L’imperfetta nostalgia in Passeggeri della notte
Di certo non si può considerare Passeggeri della notte un film del tutto riuscito. La stessa sceneggiatura, abilissima a tratteggiare paure e ambizioni di Elisabeth, Talulah e Mathias, si rivela un po’ pigra con altri personaggi. Nello specifico: con la magnetica e indipendente Vanda, che avrebbe di certo meritato un approfondimento maggiore, e con la figlia maggiore Judith, che pur avendo un breve minutaggio colpisce per desiderio di ribellione e tenerezza. Pertanto, è la gestione dei tempi dei personaggi il vero tallone d’Achille del film. S’intenda, non l’unico. Anche la sottotraccia politica, dichiarata soprattutto nel primo quarto d’ora – con i festeggiamenti per l’elezione a sorpresa di Francois Mitterand – è appena abbozzata, e non trova ulteriori sviluppi.

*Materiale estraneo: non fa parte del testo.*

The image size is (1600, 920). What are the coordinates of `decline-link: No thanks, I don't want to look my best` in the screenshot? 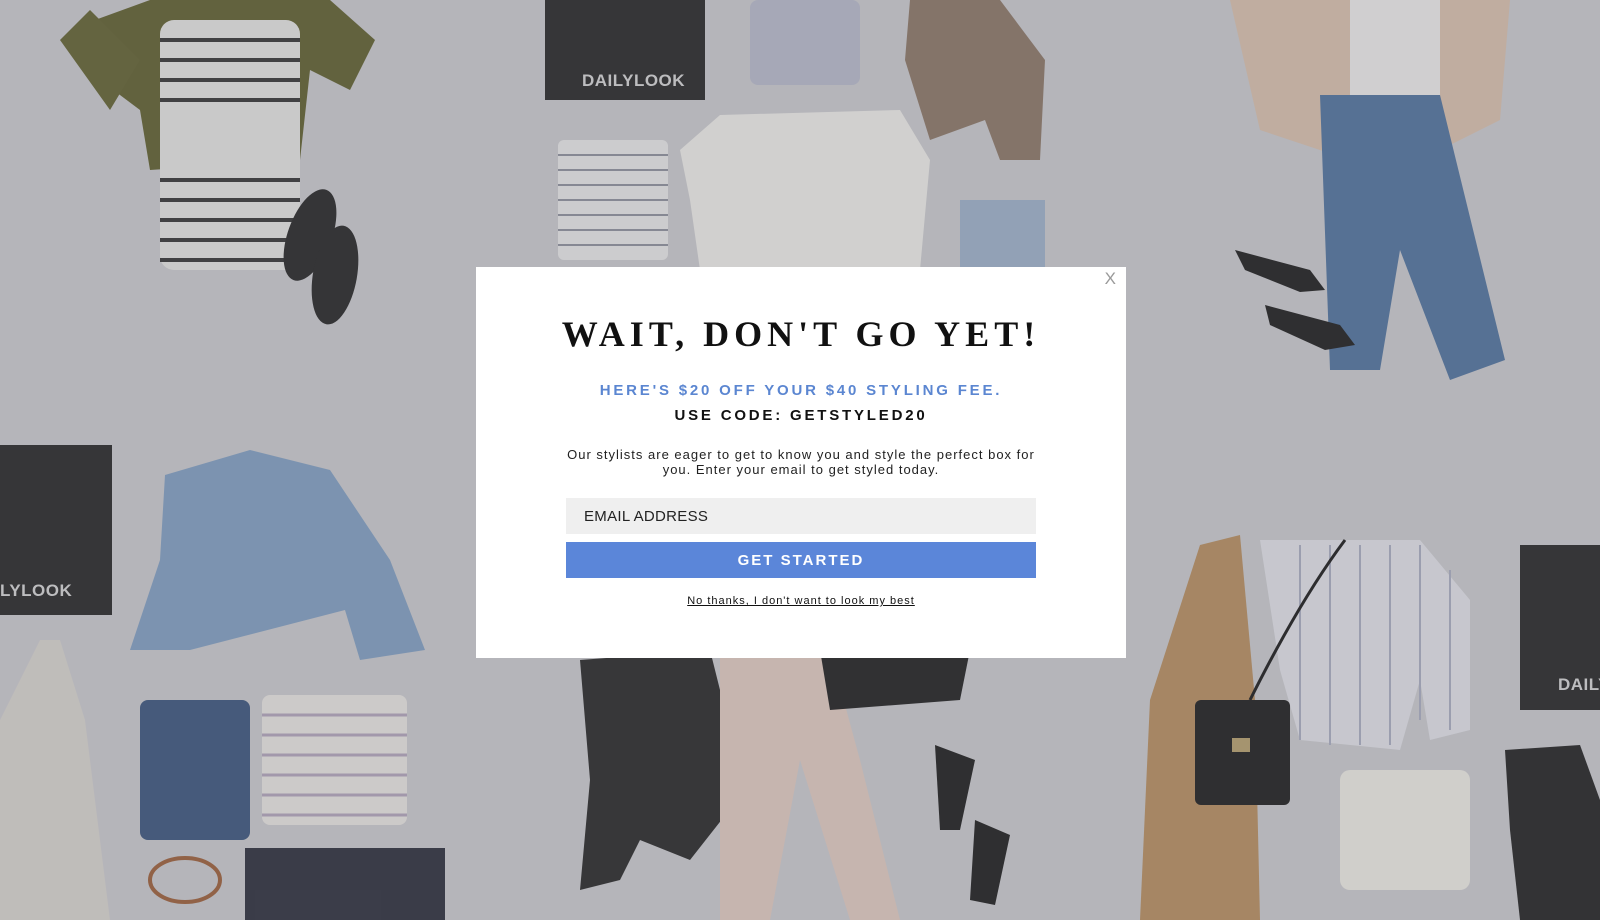 It's located at (801, 601).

Eppure, in Passeggeri della notte si respira a pieni polmoni una Francia piuttosto vintage, frutto dell’ottimo lavoro di tutto il comparto tecnico. Una menzione speciale va però a Charlotte de Cadeville, la responsabile delle scenografie, che, lavorando egregiamente con gli spazi chiusi – camere da letto, sgabuzzini, studi radiofonici – inserisce con grande rigore tutti i personaggi del film non solo in un determinato contesto storico – gli sgargianti anni ’80 -, ma anche in una sorta di palcoscenico intimo, protetto da sguardi indiscreti. È l’apoteosi di una dolcezza arricchita da riflessioni esistenziali e malinconie notturne. Un sogno ad occhi aperti e spalancati sulla ruvida superficie della storia.

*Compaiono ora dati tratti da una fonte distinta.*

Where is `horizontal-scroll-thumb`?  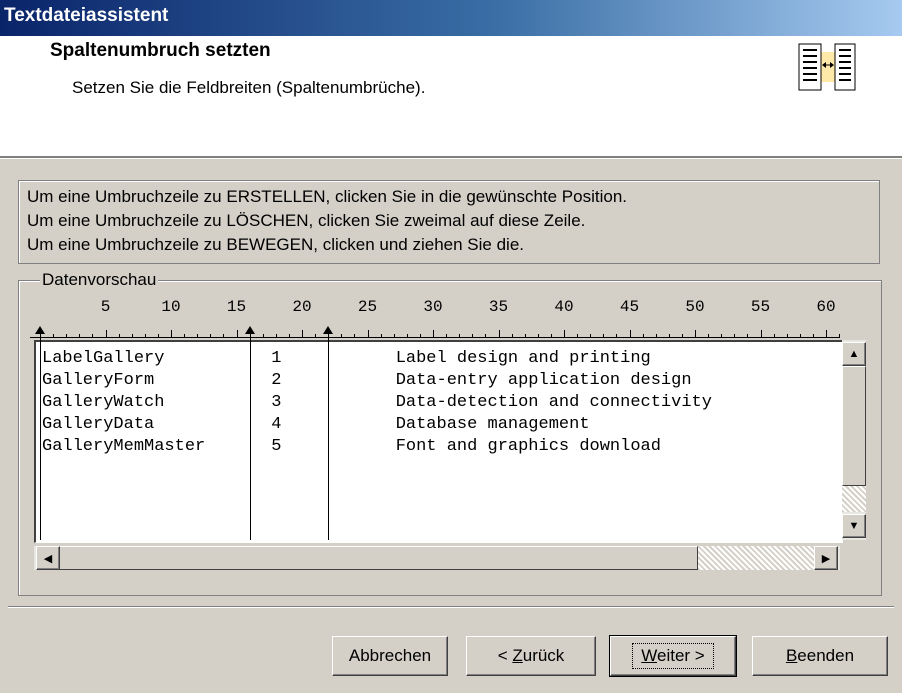 horizontal-scroll-thumb is located at coordinates (378, 558).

Ma il film di Hers non sarebbe stato lo stesso senza l’eccellente prova di Charlotte Gainsbourg. Frangibile e carismatica, l’attrice comparsa recentemente in The Pale Blu Eye: i delitti di West Point, interpreta senza sbavature un ruolo dall’incredibile complessità. Soprattutto, come aveva già dimostrato nella trilogia della depressione di Lars Von Trier, mette letteralmente a nudo il suo talento mostrando allo spettatore le numerose sfaccettature di una donna ordinaria. Ultima nota di merito: la fotografia nostalgica di Sébastien Buchmann, il quale, avvalendosi di filmati d’archivio e riprese in 16 e 35 mm, dà alla pellicola un tocco ancora più autentico, nonché una gustosa gradevolezza visiva.